> **WORK TASK**:
In the records below, find each line that holds "link" and return it.

==== RECORDS FOR PROCESSING

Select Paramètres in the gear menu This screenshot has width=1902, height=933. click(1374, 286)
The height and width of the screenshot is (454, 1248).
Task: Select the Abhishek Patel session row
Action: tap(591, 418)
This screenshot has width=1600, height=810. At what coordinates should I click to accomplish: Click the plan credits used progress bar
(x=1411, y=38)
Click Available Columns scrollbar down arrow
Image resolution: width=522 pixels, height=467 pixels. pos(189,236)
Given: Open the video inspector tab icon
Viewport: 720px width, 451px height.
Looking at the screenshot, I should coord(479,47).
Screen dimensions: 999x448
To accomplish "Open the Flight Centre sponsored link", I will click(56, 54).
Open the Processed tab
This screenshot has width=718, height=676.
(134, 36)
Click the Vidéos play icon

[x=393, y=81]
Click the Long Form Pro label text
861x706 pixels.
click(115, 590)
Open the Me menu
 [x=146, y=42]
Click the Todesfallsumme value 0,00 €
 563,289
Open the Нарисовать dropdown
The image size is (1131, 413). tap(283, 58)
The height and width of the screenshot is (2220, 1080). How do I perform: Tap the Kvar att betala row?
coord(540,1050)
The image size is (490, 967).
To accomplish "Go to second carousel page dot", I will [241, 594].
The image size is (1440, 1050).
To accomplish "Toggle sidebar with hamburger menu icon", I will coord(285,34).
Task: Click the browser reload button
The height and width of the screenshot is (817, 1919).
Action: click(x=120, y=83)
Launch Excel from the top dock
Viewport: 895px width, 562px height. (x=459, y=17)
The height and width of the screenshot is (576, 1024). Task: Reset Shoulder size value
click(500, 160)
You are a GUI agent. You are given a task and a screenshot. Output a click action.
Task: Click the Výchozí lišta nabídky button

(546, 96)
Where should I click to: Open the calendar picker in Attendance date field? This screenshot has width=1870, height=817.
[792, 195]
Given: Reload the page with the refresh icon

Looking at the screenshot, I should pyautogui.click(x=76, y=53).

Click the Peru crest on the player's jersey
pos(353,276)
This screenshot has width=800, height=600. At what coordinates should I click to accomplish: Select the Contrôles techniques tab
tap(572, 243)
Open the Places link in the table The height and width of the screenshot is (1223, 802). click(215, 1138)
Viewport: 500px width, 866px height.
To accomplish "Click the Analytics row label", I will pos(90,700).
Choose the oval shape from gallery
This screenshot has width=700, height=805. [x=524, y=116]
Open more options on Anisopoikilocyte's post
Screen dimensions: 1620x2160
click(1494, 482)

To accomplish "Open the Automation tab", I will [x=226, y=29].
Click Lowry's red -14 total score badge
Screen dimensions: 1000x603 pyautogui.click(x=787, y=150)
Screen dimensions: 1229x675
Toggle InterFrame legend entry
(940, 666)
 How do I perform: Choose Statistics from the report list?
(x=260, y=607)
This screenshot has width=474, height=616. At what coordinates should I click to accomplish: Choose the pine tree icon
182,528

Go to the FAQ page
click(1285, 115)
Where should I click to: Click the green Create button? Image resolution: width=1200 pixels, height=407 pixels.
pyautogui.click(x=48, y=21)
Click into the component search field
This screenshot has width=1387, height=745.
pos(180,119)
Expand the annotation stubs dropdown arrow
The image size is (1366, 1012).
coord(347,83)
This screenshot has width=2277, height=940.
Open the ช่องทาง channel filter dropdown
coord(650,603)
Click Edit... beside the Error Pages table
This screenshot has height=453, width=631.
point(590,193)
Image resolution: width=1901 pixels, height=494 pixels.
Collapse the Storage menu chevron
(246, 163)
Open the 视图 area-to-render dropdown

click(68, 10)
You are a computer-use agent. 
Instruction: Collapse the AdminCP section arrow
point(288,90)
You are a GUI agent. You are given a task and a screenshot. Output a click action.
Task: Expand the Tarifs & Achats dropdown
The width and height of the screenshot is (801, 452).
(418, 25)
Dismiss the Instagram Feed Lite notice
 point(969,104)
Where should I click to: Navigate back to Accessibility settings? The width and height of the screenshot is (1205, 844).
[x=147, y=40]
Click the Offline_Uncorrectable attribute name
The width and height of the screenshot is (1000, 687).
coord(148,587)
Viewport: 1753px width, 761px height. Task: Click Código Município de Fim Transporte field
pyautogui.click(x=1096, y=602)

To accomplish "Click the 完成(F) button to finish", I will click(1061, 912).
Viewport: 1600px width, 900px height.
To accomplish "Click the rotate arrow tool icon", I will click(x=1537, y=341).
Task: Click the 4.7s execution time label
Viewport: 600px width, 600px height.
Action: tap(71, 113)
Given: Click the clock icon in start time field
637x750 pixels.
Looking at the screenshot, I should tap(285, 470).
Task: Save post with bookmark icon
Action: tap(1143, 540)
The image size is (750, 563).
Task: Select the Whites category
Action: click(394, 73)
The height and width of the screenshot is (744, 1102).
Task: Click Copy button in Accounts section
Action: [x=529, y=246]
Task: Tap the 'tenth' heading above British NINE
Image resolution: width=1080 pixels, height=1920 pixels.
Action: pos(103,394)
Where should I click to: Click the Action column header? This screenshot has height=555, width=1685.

========

> **ANSWER TO THE PROBLEM**:
To accomplish "Open the Flight Centre sponsored link", I will click(56, 54).
Open the Places link in the table The height and width of the screenshot is (1223, 802). click(215, 1138)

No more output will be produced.